◆ PROMPT ◆
Please write out the listing again, changing every "Select" to "Choose" and leaving everything else as it is.

◆ GIVEN RECORDS ◆
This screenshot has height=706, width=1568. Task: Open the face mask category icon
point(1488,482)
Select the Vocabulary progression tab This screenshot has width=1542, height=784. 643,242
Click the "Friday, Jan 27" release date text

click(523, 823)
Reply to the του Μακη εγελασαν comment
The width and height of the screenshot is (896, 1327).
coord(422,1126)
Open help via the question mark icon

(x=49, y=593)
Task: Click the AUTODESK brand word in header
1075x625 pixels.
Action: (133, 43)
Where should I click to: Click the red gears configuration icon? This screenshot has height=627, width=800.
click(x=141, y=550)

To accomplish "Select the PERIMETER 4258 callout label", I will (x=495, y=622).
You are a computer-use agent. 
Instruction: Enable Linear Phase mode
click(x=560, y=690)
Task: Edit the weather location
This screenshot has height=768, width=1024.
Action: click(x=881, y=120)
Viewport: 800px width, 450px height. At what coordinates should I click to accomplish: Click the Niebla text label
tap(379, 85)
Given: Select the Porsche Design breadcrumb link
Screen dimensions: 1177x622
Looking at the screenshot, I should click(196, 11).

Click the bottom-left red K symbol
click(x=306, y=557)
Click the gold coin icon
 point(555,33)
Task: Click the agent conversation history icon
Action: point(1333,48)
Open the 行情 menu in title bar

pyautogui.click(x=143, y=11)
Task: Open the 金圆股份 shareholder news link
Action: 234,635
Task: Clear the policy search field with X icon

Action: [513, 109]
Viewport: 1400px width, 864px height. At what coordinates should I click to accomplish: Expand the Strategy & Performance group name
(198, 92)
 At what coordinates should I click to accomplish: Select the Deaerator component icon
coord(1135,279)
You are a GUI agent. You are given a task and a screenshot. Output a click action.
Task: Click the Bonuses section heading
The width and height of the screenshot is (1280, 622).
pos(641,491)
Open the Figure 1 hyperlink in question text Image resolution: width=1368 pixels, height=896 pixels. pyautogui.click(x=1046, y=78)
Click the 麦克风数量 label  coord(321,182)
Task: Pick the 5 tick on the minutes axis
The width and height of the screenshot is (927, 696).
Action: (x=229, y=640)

◆ RESPONSE FOR THIS EXERCISE ◆
This screenshot has height=706, width=1568. Task: Open the face mask category icon
point(1488,482)
Choose the Vocabulary progression tab This screenshot has width=1542, height=784. 643,242
Click the "Friday, Jan 27" release date text

click(523, 823)
Reply to the του Μακη εγελασαν comment
The width and height of the screenshot is (896, 1327).
coord(422,1126)
Open help via the question mark icon

(x=49, y=593)
Task: Click the AUTODESK brand word in header
1075x625 pixels.
Action: (133, 43)
Where should I click to: Click the red gears configuration icon? This screenshot has height=627, width=800.
click(x=141, y=550)

To accomplish "Choose the PERIMETER 4258 callout label", I will (x=495, y=622).
You are a computer-use agent. 
Instruction: Enable Linear Phase mode
click(x=560, y=690)
Task: Edit the weather location
This screenshot has height=768, width=1024.
Action: click(x=881, y=120)
Viewport: 800px width, 450px height. At what coordinates should I click to accomplish: Click the Niebla text label
tap(379, 85)
Given: Choose the Porsche Design breadcrumb link
Screen dimensions: 1177x622
Looking at the screenshot, I should click(196, 11).

Click the bottom-left red K symbol
click(x=306, y=557)
Click the gold coin icon
 point(555,33)
Task: Click the agent conversation history icon
Action: point(1333,48)
Open the 行情 menu in title bar

pyautogui.click(x=143, y=11)
Task: Open the 金圆股份 shareholder news link
Action: 234,635
Task: Clear the policy search field with X icon

Action: [513, 109]
Viewport: 1400px width, 864px height. At what coordinates should I click to accomplish: Expand the Strategy & Performance group name
(198, 92)
 At what coordinates should I click to accomplish: Choose the Deaerator component icon
coord(1135,279)
You are a GUI agent. You are given a task and a screenshot. Output a click action.
Task: Click the Bonuses section heading
The width and height of the screenshot is (1280, 622).
pos(641,491)
Open the Figure 1 hyperlink in question text Image resolution: width=1368 pixels, height=896 pixels. pyautogui.click(x=1046, y=78)
Click the 麦克风数量 label  coord(321,182)
Task: Pick the 5 tick on the minutes axis
The width and height of the screenshot is (927, 696).
Action: (x=229, y=640)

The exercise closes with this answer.